Liebe Schwestern und Brüder, ich mag diese Geschichte. Ja, sie ist archaisch. Aber ist es nicht wunderbar, dass schon die Alten solche Erfahrungen mit Gott gemacht haben, die wir auf unsere Weise auch kennen? Wir sind doch alles ambivalente Persönlichkeiten. Und trotzdem schreibt Gott mit uns seine Geschichte. In dieser Geschichte haben wir unseren Platz, großartig und bescheiden zugleich. Großartig, weil Gott uns gebrauchen will. Bescheiden, weil wir ja doch nur kleine Lichter sind.

Schon die Alten wussten: Wir führen ein Leben auf der Grenze zwischen Diesseits und Jenseits. Nicht alles ist unseren Augen offenbar. Das Leben spielt im Vordergrund, hat aber einen Hintergrund, der uns nur je und dann aufleuchtet. Dann begreifen wir es auch mit unseren Verstehensvoraussetzungen, jeder zu seiner Zeit auf seine Weise. Mag dieses Gegenüber für die vorisraelische Tradition die Gestalt eines nächtlichen Dämons angenommen haben, für Israel war schon klar: Uns stellt sich manchmal Gott in den Weg. Das Leben läuft nicht nur glatt, aber wir können und dürfen auch mit Gott ringen. Manchmal allerdings gehen wir als Geschlagene, hinkend vom Platz. Die Narben unserer metaphysischen Wunden gehören auch zu unserer Existenz.

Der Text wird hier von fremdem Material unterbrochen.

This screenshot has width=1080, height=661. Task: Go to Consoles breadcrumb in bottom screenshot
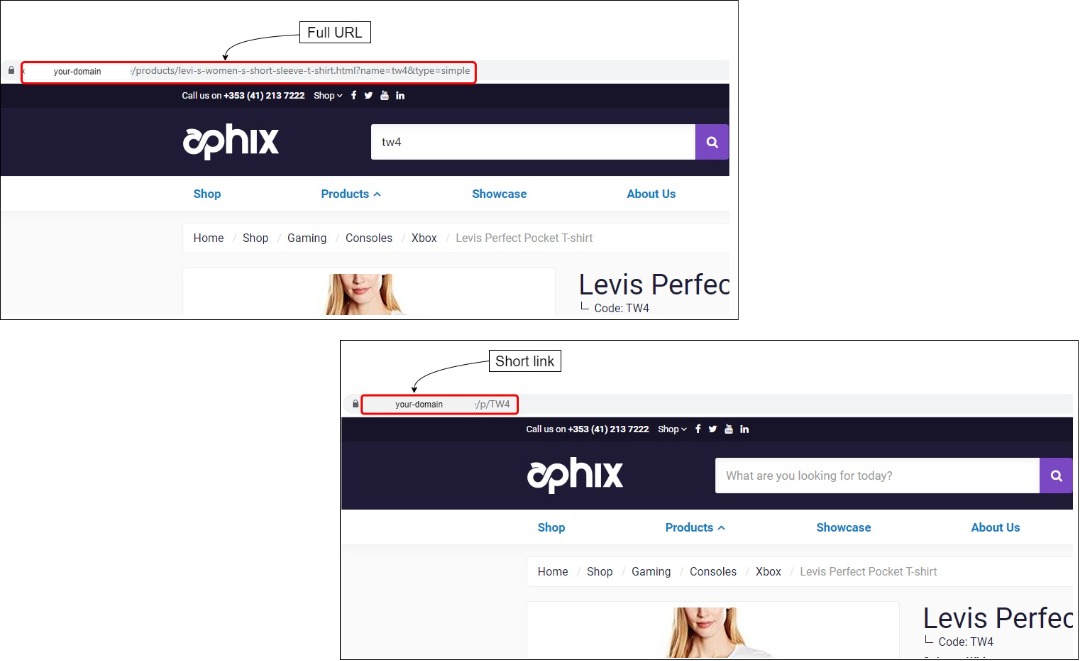713,571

Als junger Pastor wurde ich gefragt, ob ich nicht Interesse hätte, an einem Buchprojekt zum Thema „Am Scheitern leben und glauben lernen“ mitzuarbeiten. Ich lehnte ab, weil ich bis dahin keine tiefen Erfahrungen mit Brüchen oder Scheitern gemacht hatte[5]. Es war immer alles gut gelaufen. Wenige Jahre später wurde bei meiner Frau Krebs festgestellt und sie verstarb bald darauf im Alter von 34 Jahren. Mit einem Mal waren unsere Lebenspläne gescheitert und ich verstand, was die Kollegen gemeint hatten, als sie sagten, man müsse an Menschen und an Gott gescheitert sein, um Leben zu lernen. Natürlich bedeutet das Unsicherheit und einen gewissen Schwebezustand der Gefühle. Wir gehen am Ende hinkend vom Platz, aber als Gesegnete. Dieser Jakob, mit all seinen menschlichen Unzulänglichkeiten, aber zum Schluss segnete ihn Gott doch. In seiner Verunsicherung über seinen Weg ans Kreuz gewann Jesus im Gebet die Größe, sich in Gottes Willen fallen zu lassen. Martin Luther, auf der Suche nach einem gnädigen Gott, konnte am Ende seines Lebens, wenige Tage vor seinem Tod schreiben, wofür man Christus halten solle „nämlich nicht für einen Richter oder zornigen Herrn, sondern für einen lieblichen Heiland und tröstlichen Freund“[6]. Mögen wir auch hinken, am Ende gehen wir diesem „lieblichen Heiland und tröstlichen Freund“ entgegen, hinein ins Land der Verheißung.
Amen.

[1] Vgl. 1. Mose 25,26.
[2] Vgl. 1. Mose 27,41.
[3] 1. Mose 32,12.
[4] Lukas 22,42.
[5] Vgl. Hans Bernhard Kaufmann unter Mitarbeit von Renate Hagedorn und Willi Stöhr, Am Scheitern leben und glauben lernen, Neukirchen-Vluyn 1987, 13.
[6] Im Bibelmuseum in Münster findet sich dieses Luther-Wort als handschriftliche Widmungsinschrift in einer Lutherbibel von 1545, unterschrieben mit „1546 Martinus Luther“.